5. Watch what’s happening on the network.
If prevention–including securing infrastructure and making sure it can reasonably scale to handle sharp increases in packet traffic–is the first step, the second is actively monitoring the network. “If the enterprise doesn’t have visibility into their network traffic so they can exert control over the traffic, then they have a problem,” said Dobbins.
6. Look beyond large attacks.
Historically, the most popular type of DDoS attack–and the one most used by Anonymous–has been a packet flood. The concept is simple: direct so many packets at a website that its servers buckle under the pressure. But not all effective DDoS attacks unload untold numbers of packets. Notably, a study by Radware of 40 DDoS attacks from 2011 found that only 9% involved more than 10 Gbps of bandwidth, while 76% involved less than 1 Gbps.
7. Beware application-layer attacks.
Attacks that eschew packet quantity for taking out a switch or application can unfortunately be quite difficult to detect. According to Radware’s report, “it is much easier to detect and block a network flood attack–which is about sending a large volume of irrelevant traffic such as UDP floods, SYN floods, and TCP floods, typically spoofed–rather than an application flood attack where the attackers are using real IP addresses from real machines and running complete application transactions.”

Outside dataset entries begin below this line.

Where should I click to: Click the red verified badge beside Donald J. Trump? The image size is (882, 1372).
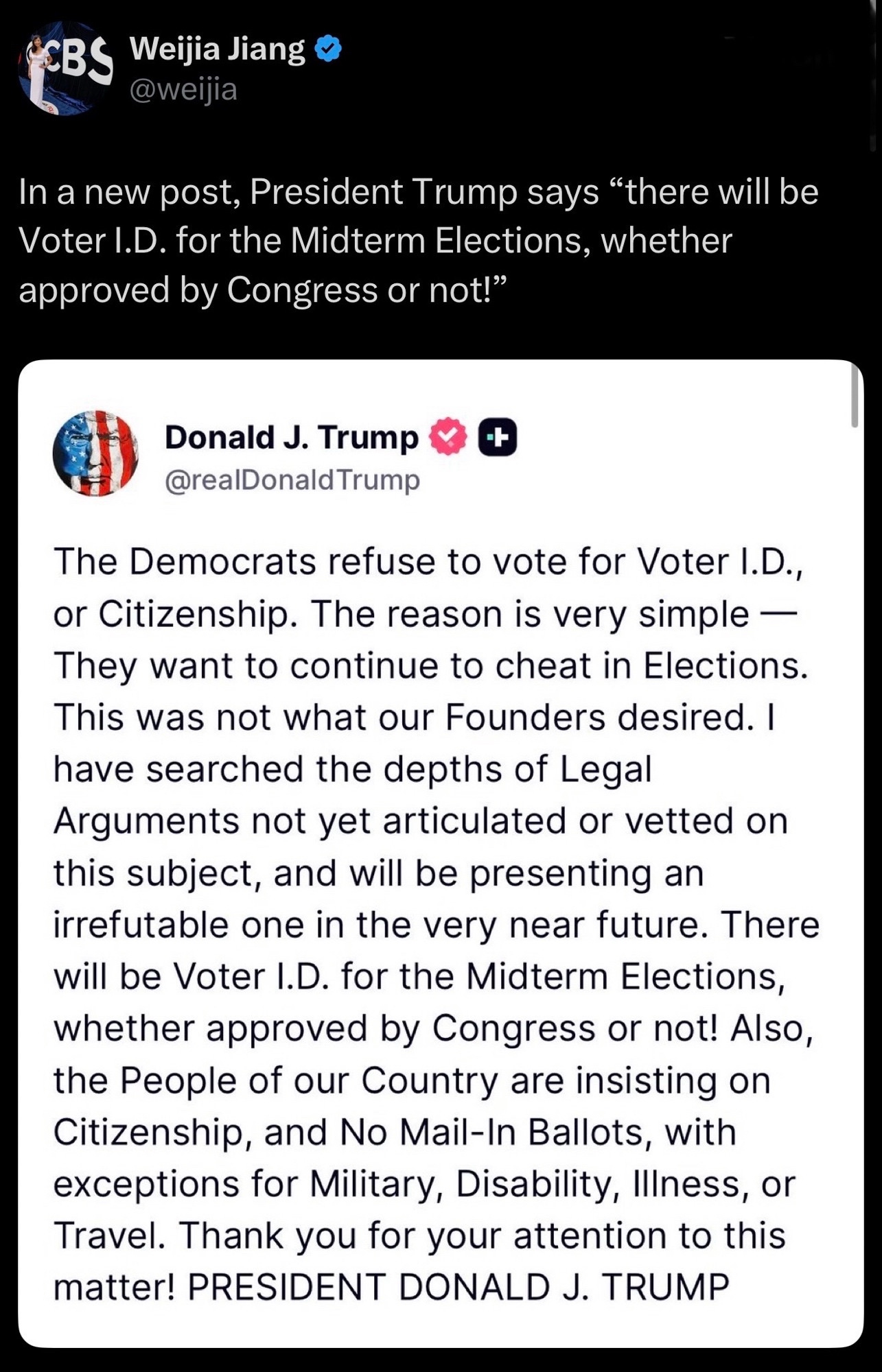tap(448, 437)
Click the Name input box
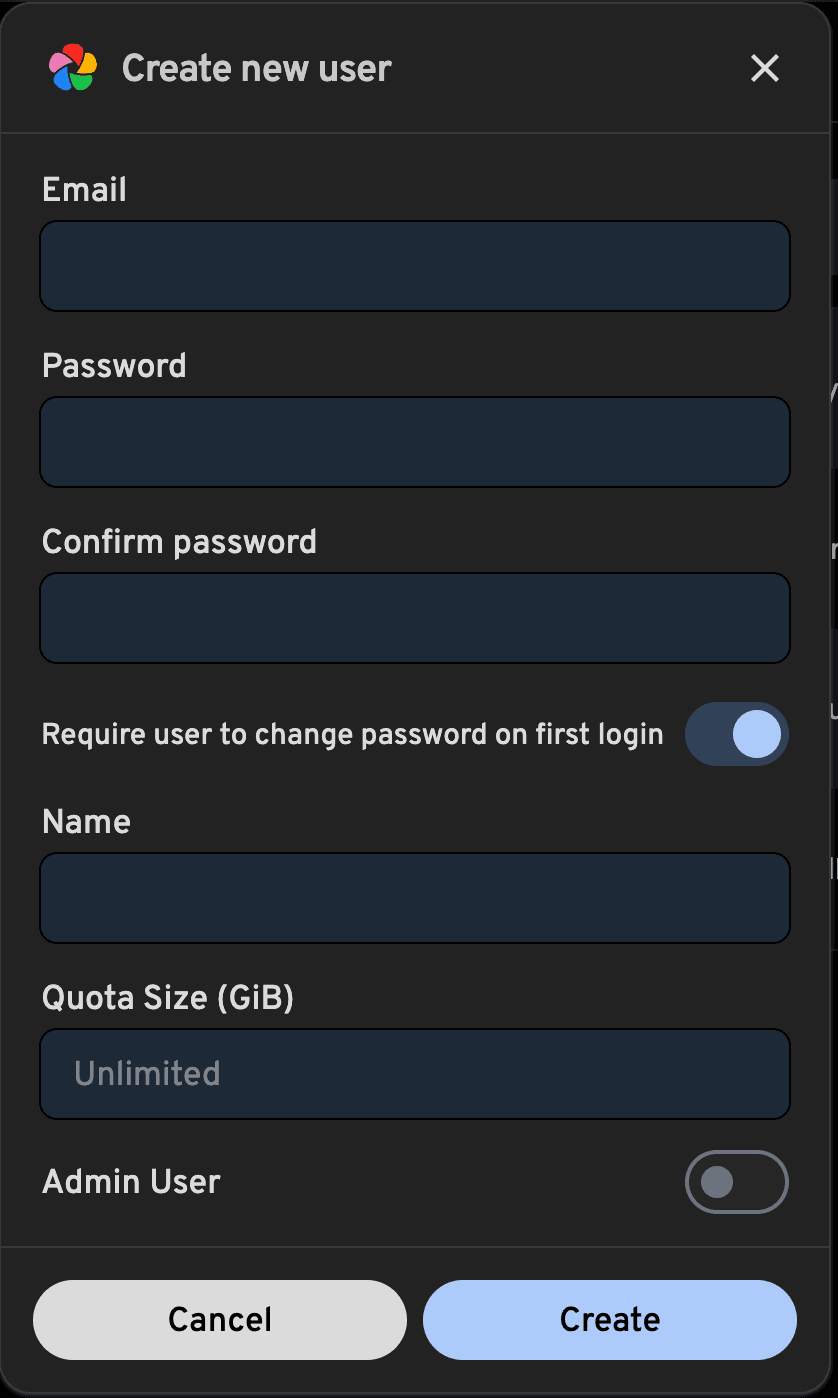The height and width of the screenshot is (1398, 838). tap(414, 897)
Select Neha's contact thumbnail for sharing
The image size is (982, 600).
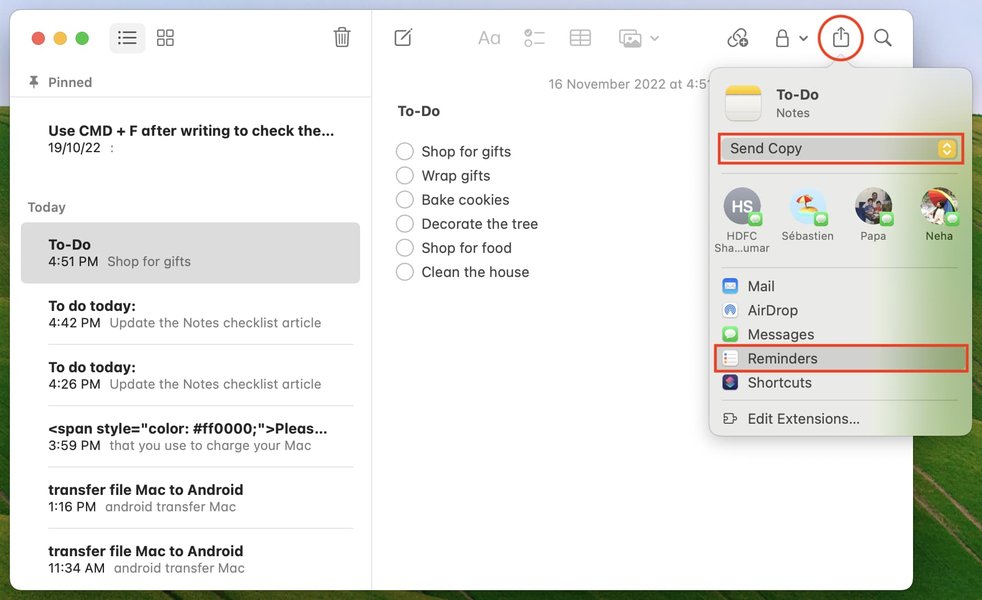(x=938, y=207)
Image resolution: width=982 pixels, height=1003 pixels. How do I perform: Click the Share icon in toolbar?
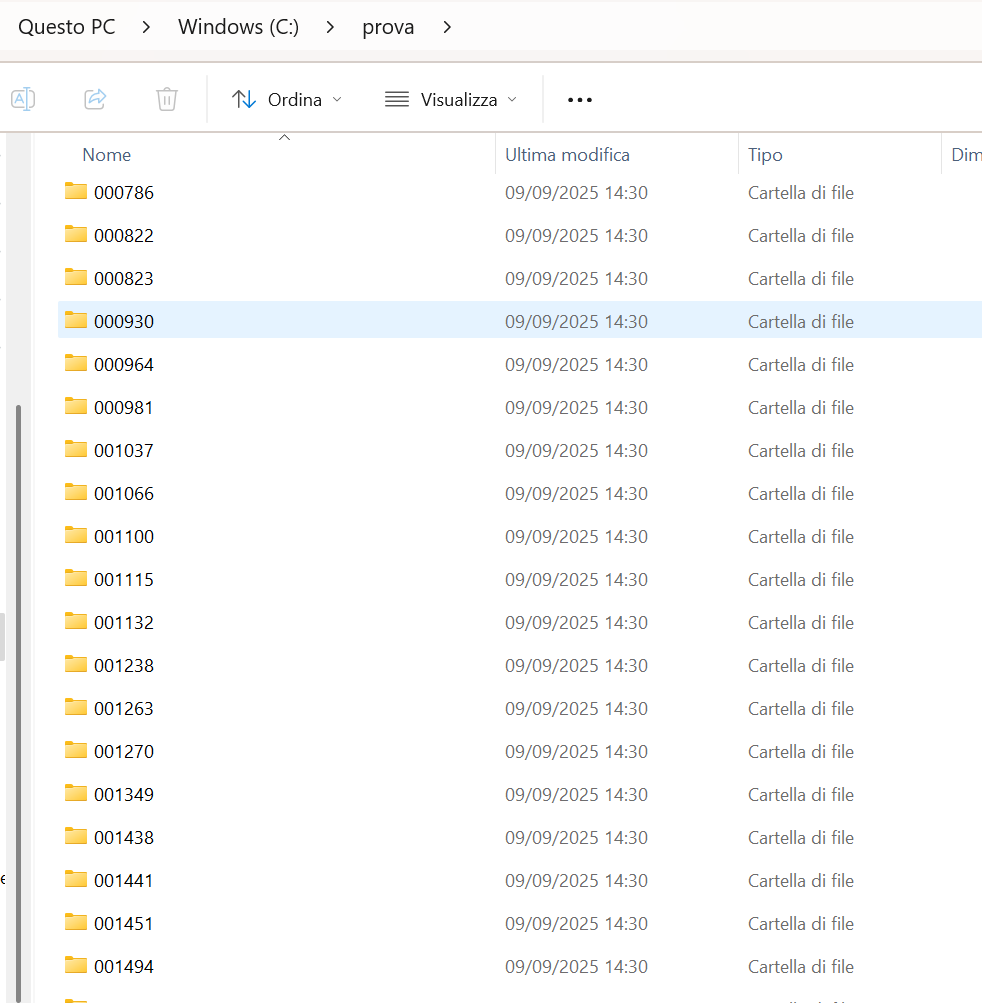95,99
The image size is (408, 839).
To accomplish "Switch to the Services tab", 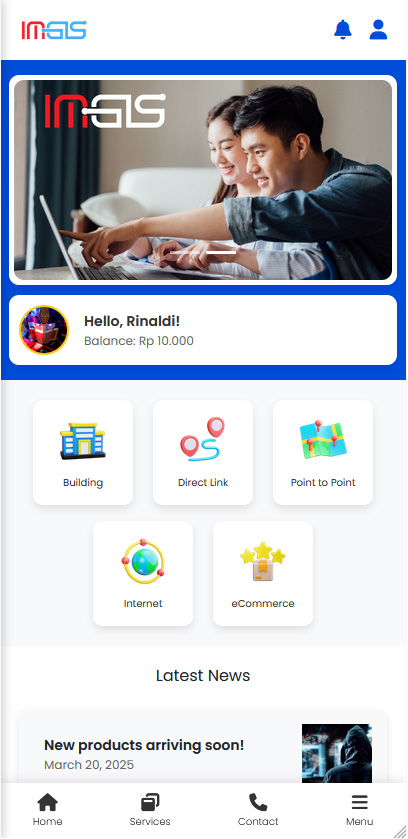I will (x=150, y=810).

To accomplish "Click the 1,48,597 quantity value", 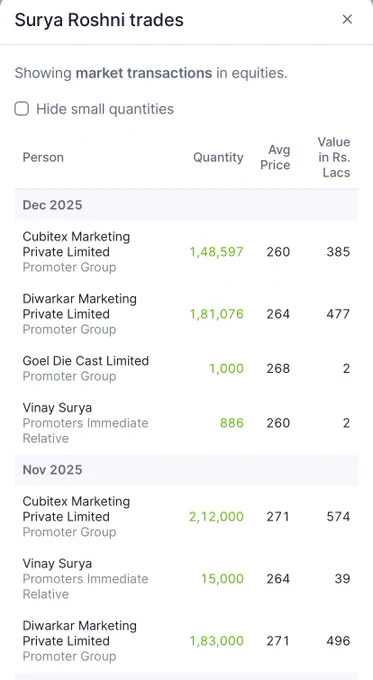I will click(216, 252).
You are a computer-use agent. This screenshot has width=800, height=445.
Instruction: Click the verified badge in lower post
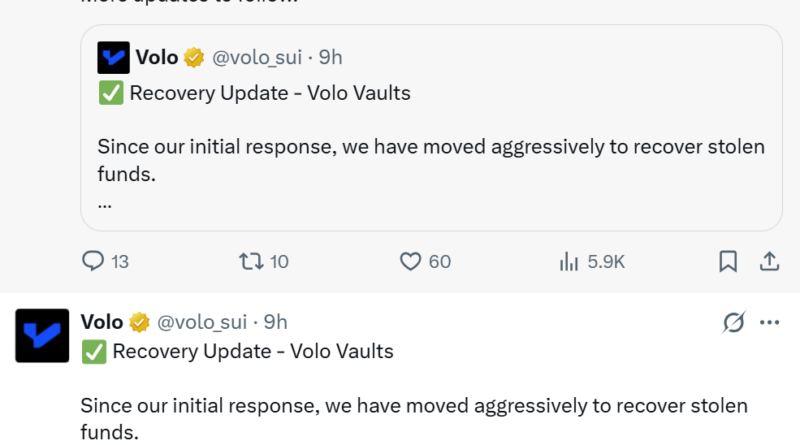(x=140, y=322)
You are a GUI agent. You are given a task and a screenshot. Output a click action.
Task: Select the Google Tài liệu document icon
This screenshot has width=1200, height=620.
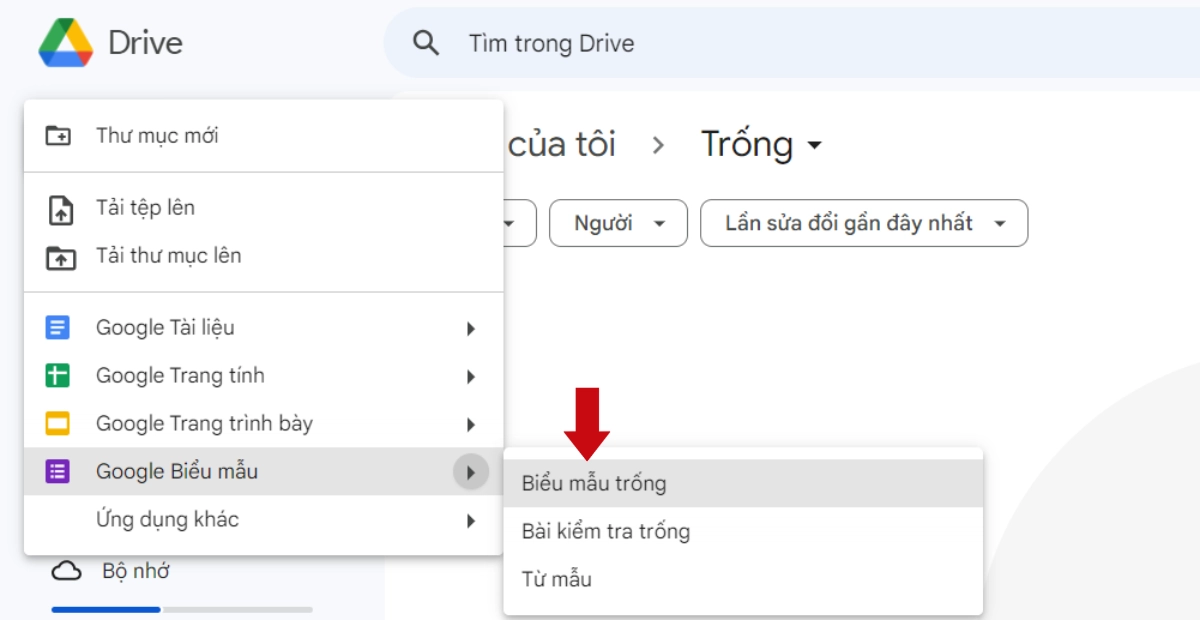(57, 327)
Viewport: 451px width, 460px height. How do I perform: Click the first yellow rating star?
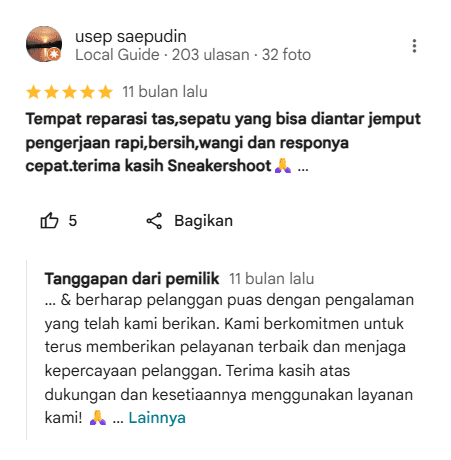pos(34,92)
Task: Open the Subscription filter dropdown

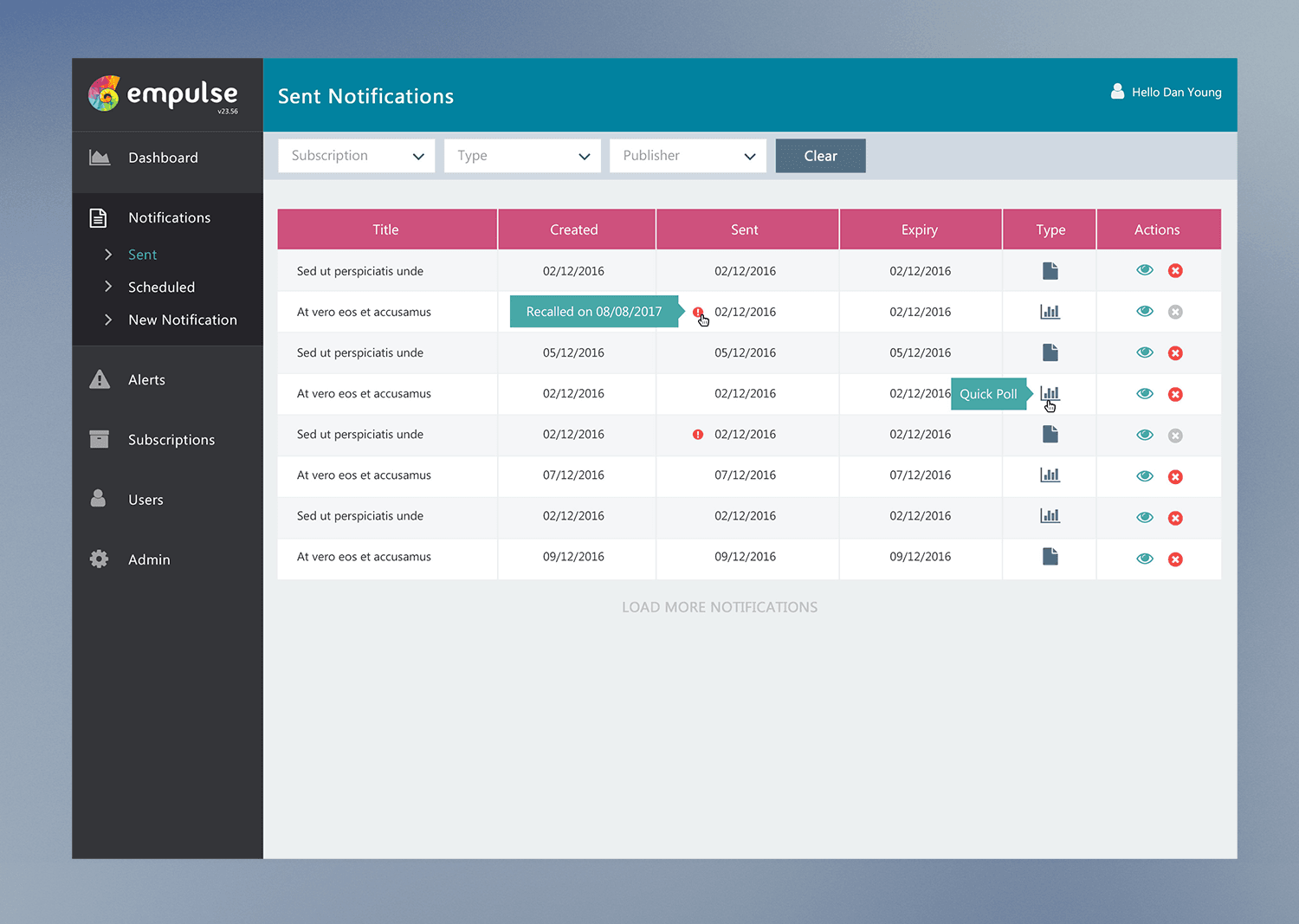Action: click(356, 156)
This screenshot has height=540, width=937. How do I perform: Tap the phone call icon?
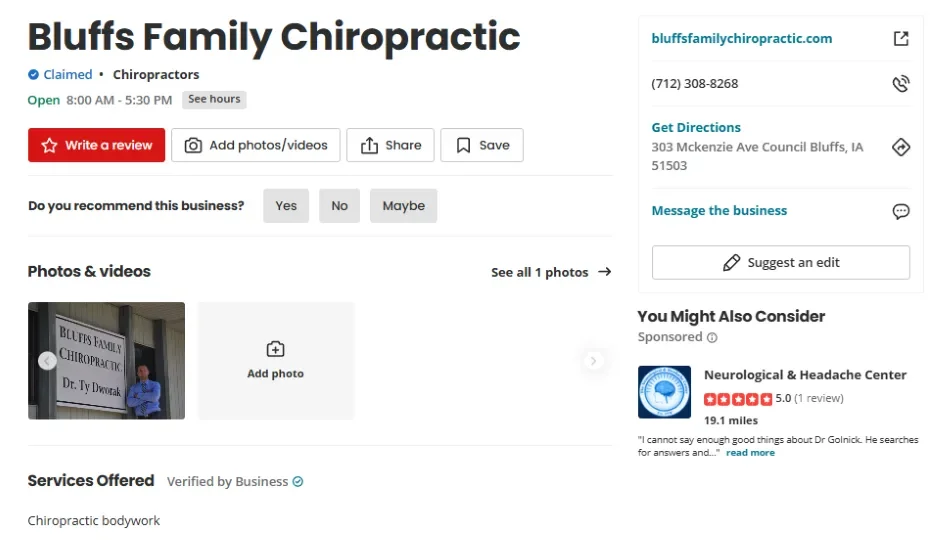[x=901, y=84]
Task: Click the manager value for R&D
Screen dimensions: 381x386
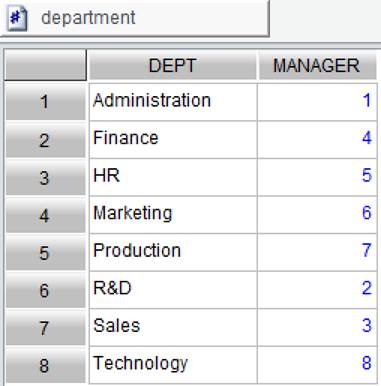Action: [317, 290]
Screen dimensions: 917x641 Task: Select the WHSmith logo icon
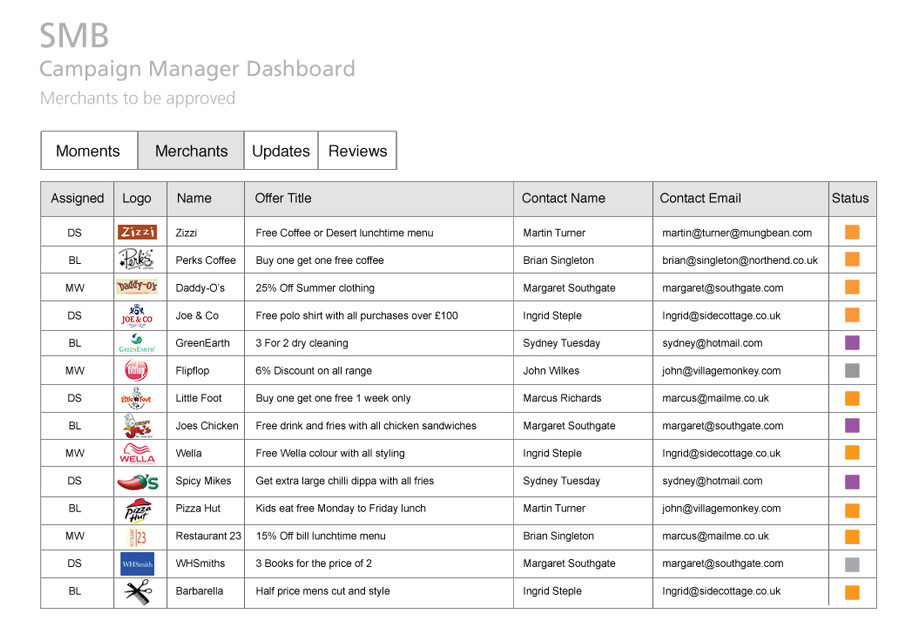pyautogui.click(x=137, y=564)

8. Watch for blended attacks.
Detection can get even trickier when attackers start targeting more than one application at a time, perhaps together with a packet flood. “Attackers are often likely to combine both packet flooding attacks with application-layer DDoS, to increase their odds of success,” according to the Radware report. “The majority of organizations, which are targeted by sub-1-Gbps attacks, are targeted with a mix of network and application flood attacks.”
9. Make upstream friends.
Large attacks can overwhelm even the largest enterprise network. “Work very closely with [your] Internet service provider–or for multinationals, providers–to successfully deal with these attacks,” said Arbor’s Dobbins. Build relationships and lines of communication in advance. “At 4 a.m., if there is a DDoS attack, it’s not the time you want to be scrambling around trying to reconfigure your infrastructure, and finding who call at your ISP,” he said.
10. Consider countermeasures.
While the legality of certain types of attack countermeasures is an open question, Radware said that network gear may be able to automatically mitigate suspected DDoS attacks. For example, it can silently drop questionable packets, or send a TCP reply to the attacker that advertises “window size equals 0,” which says that for the time being, no new data can be received. “Legitimate clients generally respect this and will suspend their communication for the time being,” according to Radware’s report. “It seems that some attackers also honor this message and suspend the attack until a new, larger window size is advertised, which of course the site being attacked has no intention of doing.”